Segment Start: EXCERPT TO READ

Even as I was reading the new Best of, I was also reading Writing the Sacred into the Real, a compilation of essays on beloved places by poet Alison Hawthorne Deming. The quality of her writing is as important as her subject matter, a statement which Dyson would not necessarily intend as a compliment. I’m not sure why he would exclude scientists from the pleasure of reading her essays, which are as much reflections on writing as they are on nature; she is not a scientist but has read and reflected on science, and it informs her observations without being their subject matter. Her subject matter is the ways in which Americans have been shaped by the natural world, even as much of American culture becomes more removed from it and, consequently, careless in its stewardship. Her purpose is to make us look, really look, at our surroundings: “The human eye does more than see; it stitches the seen and the unseen together, the temporal and the eternal. It wakes me again and again to the astonishment of finding myself in a body moving through a world of beauty and dying and mystery.” She insists on the power and presence of the invisible in human experience, on the ways in which a deep, focused involvement with nature leads to a glimmer of understanding that surpasses the sum of its parts:
For me, the natural world in all its evolutionary splendor is a revelation of the divine—the inviolable matrix of cause and effect that reveals itself to us in what we cannot control or manipulate, no matter how pervasive our meddling. This is the reason that our technological mastery over nature will always remain flawed. The matrix is more complex than our intelligence. We may control a part, but the whole body of nature must incorporate the change, and we are not capable of anticipating how it will do so. We will always be humbled before nature, even as we destroy it. And to diminish nature beyond its capacity to restore itself, as our culture seems perversely bent to do, is to desecrate the sacred force of Earth to which we owe a gentler hand.

Segment End: EXCERPT TO READ
Segment Start: DATA SHOWN

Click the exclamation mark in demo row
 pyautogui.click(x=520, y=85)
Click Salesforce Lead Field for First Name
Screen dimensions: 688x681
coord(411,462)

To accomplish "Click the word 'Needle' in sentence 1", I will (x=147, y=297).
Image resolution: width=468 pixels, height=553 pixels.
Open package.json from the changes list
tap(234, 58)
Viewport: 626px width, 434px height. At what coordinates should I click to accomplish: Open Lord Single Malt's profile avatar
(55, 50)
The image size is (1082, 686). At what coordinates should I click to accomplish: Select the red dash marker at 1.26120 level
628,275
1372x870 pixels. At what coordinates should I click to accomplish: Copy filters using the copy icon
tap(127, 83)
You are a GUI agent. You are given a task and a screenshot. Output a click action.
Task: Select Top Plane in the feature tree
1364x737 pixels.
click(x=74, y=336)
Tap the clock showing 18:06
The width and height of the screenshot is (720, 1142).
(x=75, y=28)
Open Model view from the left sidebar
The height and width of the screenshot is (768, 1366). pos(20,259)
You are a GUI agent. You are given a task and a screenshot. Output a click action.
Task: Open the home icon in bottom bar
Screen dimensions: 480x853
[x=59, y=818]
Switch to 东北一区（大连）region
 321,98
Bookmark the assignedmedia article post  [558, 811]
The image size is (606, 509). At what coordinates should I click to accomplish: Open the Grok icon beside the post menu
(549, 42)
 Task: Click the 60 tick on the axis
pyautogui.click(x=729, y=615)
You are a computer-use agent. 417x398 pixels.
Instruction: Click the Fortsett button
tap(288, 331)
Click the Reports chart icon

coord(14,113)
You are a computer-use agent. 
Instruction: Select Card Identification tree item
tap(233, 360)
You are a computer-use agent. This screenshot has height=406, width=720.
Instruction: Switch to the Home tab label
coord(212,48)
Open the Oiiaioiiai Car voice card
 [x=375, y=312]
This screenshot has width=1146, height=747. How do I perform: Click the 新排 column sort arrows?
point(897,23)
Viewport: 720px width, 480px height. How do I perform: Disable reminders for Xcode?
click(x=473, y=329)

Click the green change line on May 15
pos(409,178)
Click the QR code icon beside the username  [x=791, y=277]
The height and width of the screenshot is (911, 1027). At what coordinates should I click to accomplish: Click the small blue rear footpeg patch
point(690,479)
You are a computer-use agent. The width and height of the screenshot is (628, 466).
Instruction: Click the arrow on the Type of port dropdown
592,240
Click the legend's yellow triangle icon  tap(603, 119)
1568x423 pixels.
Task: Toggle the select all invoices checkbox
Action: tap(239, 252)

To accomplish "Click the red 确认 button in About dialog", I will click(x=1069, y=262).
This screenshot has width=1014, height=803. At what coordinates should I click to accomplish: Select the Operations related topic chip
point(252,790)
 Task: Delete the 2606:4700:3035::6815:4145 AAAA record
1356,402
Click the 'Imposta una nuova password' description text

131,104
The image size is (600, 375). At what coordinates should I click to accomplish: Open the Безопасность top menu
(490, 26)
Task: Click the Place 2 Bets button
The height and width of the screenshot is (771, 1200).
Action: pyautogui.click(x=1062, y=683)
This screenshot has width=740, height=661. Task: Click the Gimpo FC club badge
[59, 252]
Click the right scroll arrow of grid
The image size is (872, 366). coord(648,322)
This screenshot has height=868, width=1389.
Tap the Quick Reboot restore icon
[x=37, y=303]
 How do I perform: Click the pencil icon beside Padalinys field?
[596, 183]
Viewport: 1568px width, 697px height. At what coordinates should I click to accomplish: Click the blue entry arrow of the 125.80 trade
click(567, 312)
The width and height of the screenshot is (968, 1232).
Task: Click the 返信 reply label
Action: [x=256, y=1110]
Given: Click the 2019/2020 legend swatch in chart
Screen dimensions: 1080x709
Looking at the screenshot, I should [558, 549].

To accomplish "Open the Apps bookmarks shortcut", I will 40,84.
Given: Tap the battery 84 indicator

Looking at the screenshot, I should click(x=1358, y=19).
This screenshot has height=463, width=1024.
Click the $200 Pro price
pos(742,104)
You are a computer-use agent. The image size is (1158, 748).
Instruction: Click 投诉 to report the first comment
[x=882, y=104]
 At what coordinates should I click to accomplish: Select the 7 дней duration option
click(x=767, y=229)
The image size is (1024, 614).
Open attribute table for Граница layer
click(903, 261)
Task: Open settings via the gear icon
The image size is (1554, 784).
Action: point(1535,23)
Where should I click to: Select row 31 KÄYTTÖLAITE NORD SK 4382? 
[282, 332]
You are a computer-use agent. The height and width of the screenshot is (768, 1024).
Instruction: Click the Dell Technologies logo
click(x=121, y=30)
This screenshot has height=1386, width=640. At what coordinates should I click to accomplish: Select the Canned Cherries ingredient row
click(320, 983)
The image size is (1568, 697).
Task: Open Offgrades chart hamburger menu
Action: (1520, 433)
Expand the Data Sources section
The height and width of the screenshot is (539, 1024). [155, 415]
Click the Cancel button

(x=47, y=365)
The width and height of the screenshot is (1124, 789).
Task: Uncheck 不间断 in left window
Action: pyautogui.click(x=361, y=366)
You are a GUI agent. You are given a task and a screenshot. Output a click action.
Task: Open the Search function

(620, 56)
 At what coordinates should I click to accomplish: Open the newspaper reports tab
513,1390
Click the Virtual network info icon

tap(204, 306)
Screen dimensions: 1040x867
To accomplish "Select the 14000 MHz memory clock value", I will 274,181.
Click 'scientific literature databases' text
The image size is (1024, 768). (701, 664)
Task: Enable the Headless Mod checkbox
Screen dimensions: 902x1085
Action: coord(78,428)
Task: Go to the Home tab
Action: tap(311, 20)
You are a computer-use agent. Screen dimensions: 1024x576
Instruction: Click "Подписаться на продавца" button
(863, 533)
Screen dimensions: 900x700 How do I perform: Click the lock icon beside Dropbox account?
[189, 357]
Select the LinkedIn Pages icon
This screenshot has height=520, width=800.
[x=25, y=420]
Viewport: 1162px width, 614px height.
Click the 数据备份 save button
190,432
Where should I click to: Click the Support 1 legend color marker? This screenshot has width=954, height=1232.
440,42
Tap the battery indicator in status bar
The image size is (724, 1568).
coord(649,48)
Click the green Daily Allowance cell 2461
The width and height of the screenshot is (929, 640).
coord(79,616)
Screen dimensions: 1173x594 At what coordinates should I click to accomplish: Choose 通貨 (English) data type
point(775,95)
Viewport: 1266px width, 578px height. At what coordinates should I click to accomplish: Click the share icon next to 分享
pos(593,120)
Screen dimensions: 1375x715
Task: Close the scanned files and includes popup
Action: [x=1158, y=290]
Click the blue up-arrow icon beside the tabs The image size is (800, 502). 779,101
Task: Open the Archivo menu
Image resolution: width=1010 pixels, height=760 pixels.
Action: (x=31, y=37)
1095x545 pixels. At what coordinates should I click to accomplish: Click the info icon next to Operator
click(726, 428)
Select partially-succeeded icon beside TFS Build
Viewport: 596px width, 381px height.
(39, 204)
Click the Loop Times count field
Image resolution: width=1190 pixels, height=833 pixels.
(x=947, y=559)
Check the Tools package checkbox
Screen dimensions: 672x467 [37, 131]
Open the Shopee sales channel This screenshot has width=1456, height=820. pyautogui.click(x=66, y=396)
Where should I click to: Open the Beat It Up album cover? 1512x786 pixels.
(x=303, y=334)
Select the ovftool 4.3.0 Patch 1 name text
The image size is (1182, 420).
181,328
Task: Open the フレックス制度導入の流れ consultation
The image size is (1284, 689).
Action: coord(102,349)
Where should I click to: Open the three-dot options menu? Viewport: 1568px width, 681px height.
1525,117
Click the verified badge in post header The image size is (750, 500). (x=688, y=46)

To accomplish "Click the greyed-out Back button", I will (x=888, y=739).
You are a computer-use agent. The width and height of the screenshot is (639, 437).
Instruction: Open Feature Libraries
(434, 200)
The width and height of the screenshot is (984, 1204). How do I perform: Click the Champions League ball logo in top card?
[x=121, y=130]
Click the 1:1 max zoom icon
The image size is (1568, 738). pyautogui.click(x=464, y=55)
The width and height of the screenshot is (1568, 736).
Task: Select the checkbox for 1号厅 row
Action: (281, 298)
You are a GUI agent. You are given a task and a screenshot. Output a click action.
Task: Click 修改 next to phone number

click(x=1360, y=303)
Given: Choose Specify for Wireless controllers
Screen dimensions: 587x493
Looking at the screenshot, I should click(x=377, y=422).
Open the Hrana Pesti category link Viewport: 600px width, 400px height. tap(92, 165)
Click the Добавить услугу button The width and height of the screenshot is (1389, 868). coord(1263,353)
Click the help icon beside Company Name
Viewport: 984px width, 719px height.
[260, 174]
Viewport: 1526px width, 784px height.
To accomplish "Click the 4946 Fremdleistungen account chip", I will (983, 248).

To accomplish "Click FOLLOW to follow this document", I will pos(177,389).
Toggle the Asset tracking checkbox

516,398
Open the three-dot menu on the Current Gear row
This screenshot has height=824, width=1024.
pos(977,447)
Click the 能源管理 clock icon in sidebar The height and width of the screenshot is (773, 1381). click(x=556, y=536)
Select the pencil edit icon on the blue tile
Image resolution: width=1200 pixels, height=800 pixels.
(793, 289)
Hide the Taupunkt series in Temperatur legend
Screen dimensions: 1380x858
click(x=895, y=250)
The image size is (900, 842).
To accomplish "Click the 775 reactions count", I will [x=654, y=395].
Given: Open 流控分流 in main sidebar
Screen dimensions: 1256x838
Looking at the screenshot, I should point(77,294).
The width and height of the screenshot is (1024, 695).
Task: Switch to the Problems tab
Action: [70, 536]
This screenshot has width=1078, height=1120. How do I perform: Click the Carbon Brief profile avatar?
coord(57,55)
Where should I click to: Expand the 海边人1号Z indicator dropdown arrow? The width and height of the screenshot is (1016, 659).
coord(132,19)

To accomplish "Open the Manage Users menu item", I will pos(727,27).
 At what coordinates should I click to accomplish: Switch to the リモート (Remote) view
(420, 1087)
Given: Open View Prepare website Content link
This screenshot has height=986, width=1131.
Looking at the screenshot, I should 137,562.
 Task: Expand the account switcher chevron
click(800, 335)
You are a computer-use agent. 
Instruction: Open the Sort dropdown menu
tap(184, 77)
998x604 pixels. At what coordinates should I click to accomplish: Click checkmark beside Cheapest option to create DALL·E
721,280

Segment End: DATA SHOWN

### TASKS TO PERFORM
1. According to the excerpt on Writing the Sacred into the Real, what kind of writer is Alison Hawthorne Deming?
2. Pick up the excerpt on Writing the Sacred into the Real after its final sentence and carry it forward.
These rows come from a separate source.

### WRITTEN ANSWERS
1. She is a poet.

2.
This doesn’t sound all that different from what Einstein said about his sense of faith:
A knowledge of the existence of something we cannot penetrate, of the manifestations of the profoundest reason and the most radiant beauty—it is this knowledge and this emotion that constitute the truly religious attitude; in this sense, and in this alone, I am a deeply religious man…. Enough for me the mystery of the eternity of life, and the inkling of the marvelous structure of reality, together with the single-hearted endeavor to comprehend a portion, be it ever so tiny, of the reason that manifests itself in nature.
These two masters of distinct disciplines sound very much like each other. Given what I’ve read of and by Dyson, I don’t think he would disagree with me, or them. There seems, however, to be within many disciplines a tendency to defend their boundaries with a tribal fierceness, a tendency that Dyson exhibits in his introduction. I hope that the masters of all disciplines find ways to seek each other out and investigate their common ground rather than defend their own turf—not a bad exercise for the drones, either.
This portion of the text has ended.